Hope this helps and your biggest challenge is going to be to match the technique and not the tool. Like I said earlier the brush is common the technique is unique. Get the tools and practice until you have a match and then go at it.

...or you can scrape it off and redo it or cover it up.

Good luck, be safe!


----------



## roger35768

Thanks for the reply, but not much help. I know the half dozen names it is called and how it is applied, but I don't know the brush type. My Home Depot has one brush type, which I tried, no match. There are about a dozen different types of brushes on the web. I did not want to buy them all. Was hoping someone would know the specific brush type used.

Roger


----------



## Gary in WA

According to this site, it is a slapbrush (round), as Paragon said. But different than a panda's paw, at least in the results. See below.


----------



## Gary in WA

Here it is called slapbrush (round), a little diferent than their panda's paw: 
http://bayprofessionalservices.com/texture.htm Hold *control *and hit *+ *key repeatedly to enlarge.

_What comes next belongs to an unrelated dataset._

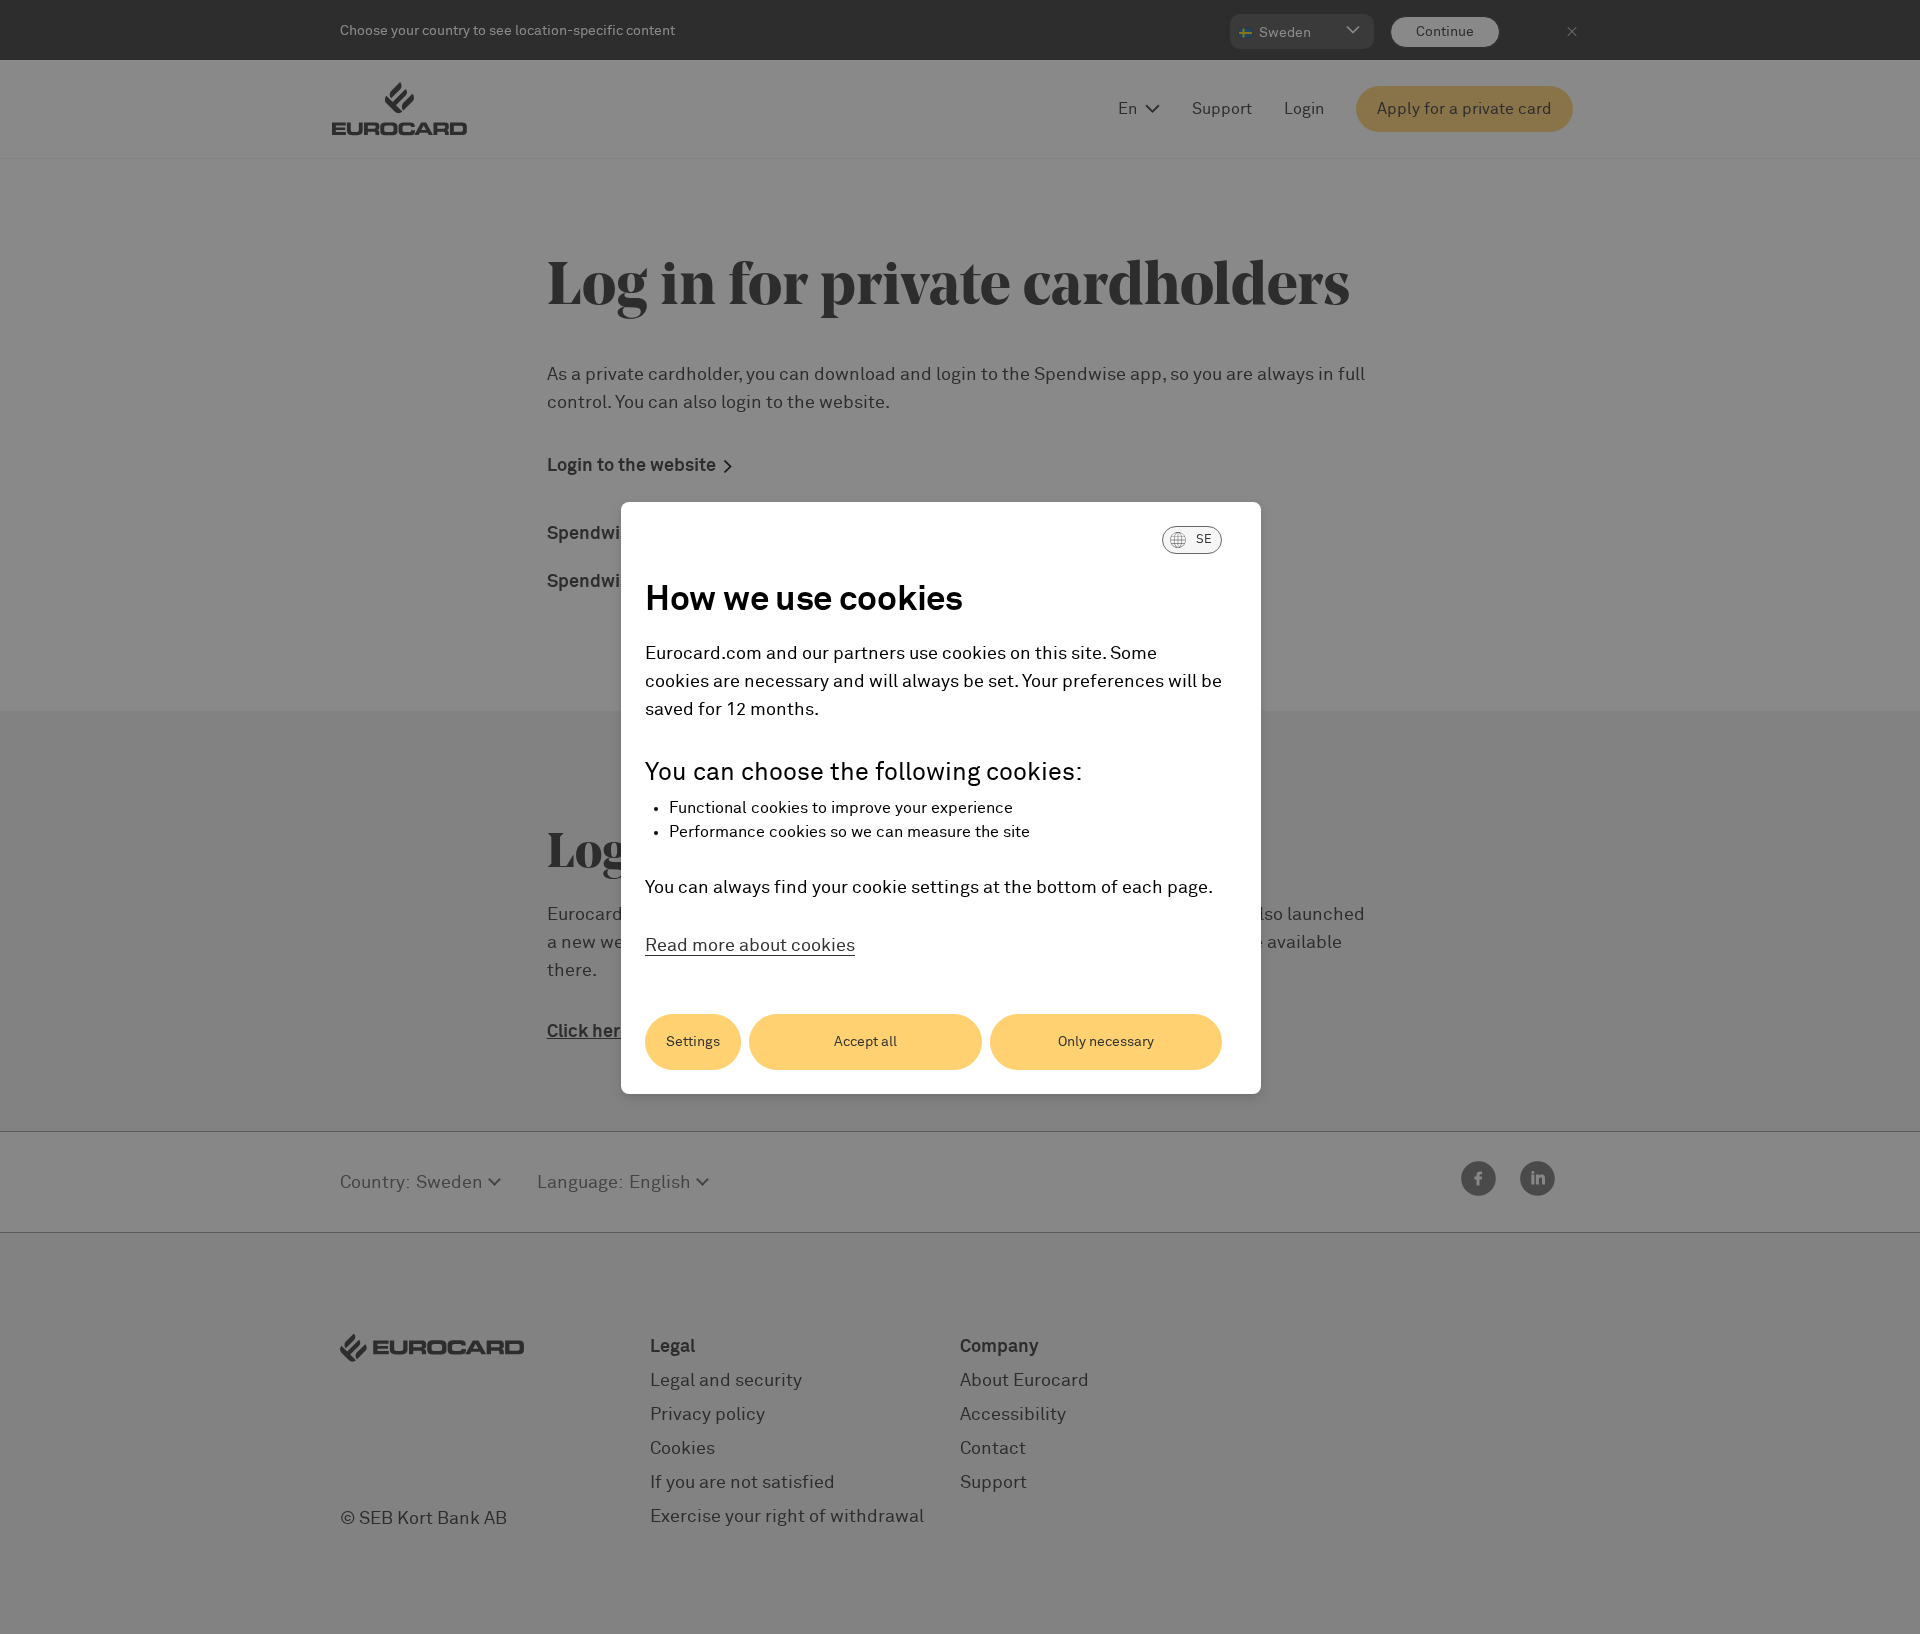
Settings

Here are some tips and the brush: http://forum.doityourself.com/archive/index.php/t-188448.html

Let us know how it turns out!!
Be safe, G


----------



## stuart45

Most of the tradesmen who do Artex finishes say that it is like handwriting, and even a simple pattern like broken leather varies from one man to the next. This makes matching really difficult, even for experienced trademen. The old artex used to contain asbestos.


----------



## Paragon

Roger,

I am not sure you understand that it is impossible for us to tell you the specific size of the brush, the how to or the where to buy from a sample picture that is not even your texture but is a likeness to yours. I think you have identified the texture at a website and if you want to get an approximate match it may take trial and error on your part. If you want someone else to practice the trial and error hire a person and if they are a skilled tradesman they MIGHT again I emphasize MIGHT be able to get it "close enough".

I wish you good luck and apologize that we have not been able to help you more than we have. This is a ssite of professionals, tradesmen... and women, and homeowners that try our best.

So as GBAR gave you links and I told you that you cna purchase brushes at your local hardware store you might want to get going on the trial and error part unless like I said you choose to hire a professional who just might tell you it is simple and get er donefor you right away.

Good luck to you and as GBAR stated let us know how it goes.


----------



## HandyMax

*Matching flower/crow's foot ceiling texture pattern*

Hey Roger,

I have exactly the same pattern as your ceiling. I am trying to fix a small leak which is no more than one square foot. Have you found the right brush for this pattern? If so, can you please share your discovery? 
I also tried the round brush they sell at Home Depot. But it didn't match.

thanks
Max


----------



## chicago100

I ma lloking for the same kind did you had any lack ?
Kelly


----------



## ToolSeeker

Go to the thread a few below this one titled stomp ceiling repair; go to drywall finishers answer then the link he posted and you will see the brush you need. Definitely not a crow's foot.


----------